Ve sonra... o karanlığın içinden gelen ikinci bir figür belirdi. Ama bu defa hiç kimse konuşmadı. Çünkü bazen bir suskunluk, binlerce kelimeden daha derin iz bırakır. Rüzgâr ansızın yön değiştirdi. Mezarlığın üzerindeki kuru dallar hışırdadı, gece bir şeyler fısıldar gibiydi. Ceyran’ın arkasında beliren figür, adım attıkça toprak inliyordu sanki. Kırılmış bir geçmiş, yeniden doğmuş bir hayaletten farksızdı. Demir gözlerini kıstı.

“Bu da ne şimdi?” Figür yaklaştı. Yüzü görünmüyordu ama varlığı, göğsü daraltan bir yük gibiydi. Ceyran, başını çevirmeden konuştu: “Unutulduğunu sandığınız herkes bir gün geri döner.

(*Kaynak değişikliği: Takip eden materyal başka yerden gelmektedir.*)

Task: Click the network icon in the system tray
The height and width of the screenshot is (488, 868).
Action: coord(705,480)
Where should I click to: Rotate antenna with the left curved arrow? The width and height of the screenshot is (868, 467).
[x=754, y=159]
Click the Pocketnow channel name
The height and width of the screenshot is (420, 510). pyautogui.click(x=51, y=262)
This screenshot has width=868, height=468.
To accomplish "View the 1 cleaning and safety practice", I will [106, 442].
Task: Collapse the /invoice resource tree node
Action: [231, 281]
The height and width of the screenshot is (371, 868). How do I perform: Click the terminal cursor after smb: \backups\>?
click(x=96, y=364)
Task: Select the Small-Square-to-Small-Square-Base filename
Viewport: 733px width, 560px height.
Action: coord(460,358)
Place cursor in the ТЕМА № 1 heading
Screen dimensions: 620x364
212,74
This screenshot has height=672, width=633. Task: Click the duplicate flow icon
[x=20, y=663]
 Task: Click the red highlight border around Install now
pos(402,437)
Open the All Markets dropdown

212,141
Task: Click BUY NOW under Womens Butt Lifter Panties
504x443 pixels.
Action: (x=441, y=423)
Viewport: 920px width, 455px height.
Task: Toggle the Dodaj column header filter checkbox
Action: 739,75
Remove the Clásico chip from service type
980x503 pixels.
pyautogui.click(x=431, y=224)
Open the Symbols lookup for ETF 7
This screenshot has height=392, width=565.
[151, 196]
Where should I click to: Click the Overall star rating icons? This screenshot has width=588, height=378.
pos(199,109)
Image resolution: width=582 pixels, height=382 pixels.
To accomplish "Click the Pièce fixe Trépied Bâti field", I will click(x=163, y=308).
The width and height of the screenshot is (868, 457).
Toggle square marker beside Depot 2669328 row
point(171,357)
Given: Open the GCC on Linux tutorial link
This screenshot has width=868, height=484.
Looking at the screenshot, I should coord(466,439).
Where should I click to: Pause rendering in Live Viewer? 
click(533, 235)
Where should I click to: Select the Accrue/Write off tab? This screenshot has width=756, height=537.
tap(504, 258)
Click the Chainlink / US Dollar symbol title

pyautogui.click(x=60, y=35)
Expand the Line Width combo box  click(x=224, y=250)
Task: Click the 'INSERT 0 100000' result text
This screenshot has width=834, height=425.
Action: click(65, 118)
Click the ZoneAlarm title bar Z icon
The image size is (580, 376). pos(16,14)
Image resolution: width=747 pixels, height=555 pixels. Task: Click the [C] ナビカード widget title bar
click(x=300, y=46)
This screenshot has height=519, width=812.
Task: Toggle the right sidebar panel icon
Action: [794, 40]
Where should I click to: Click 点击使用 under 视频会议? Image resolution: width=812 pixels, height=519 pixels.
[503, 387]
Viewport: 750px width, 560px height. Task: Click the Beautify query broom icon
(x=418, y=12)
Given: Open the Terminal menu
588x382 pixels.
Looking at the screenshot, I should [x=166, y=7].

Kimisi hesap sormaya, kimisi sadece hatırlatmaya…” Lidya, adımlarını geri saymaya başladı. Ama kaçacak yer yoktu. Toprak hem geçmişin hem gerçeğin sahnesiydi artık.“Kim bu?” diye fısıldadı Demir. Ceyran cevap verdi: “Adını unuttuğunuz biri. Tıpkı benim gibi.” Bir sessizlik daha düştü aralarına. Ama bu defa sessizlik öfkeydi. Kabaran bir dalga gibi...

Figür konuştu. Sesi yırtıktı, ama kelimeler netti:

“Gerçekler gömülse bile, çürüyüp kokar. Siz o kokuyu bastırmaya çalıştınız. Ama artık zaman doldu.” Lidya’nın gözleri karardı bir an. Demir’in nefesi boğazına düğümlendi.

Ceyran, dönüp arkalarına baktı. “Burası sadece mezarlık değil,” dedi. “Burası, sizin bıraktığınız yıkımın yankılandığı yer. Ve biz... o yankıların beden bulmuş haliyiz.” O an yıldırım çaktı. Bir mezar taşı, kendiliğinden yere devrildi. İsim, tanıdık. Tarih, çok eski.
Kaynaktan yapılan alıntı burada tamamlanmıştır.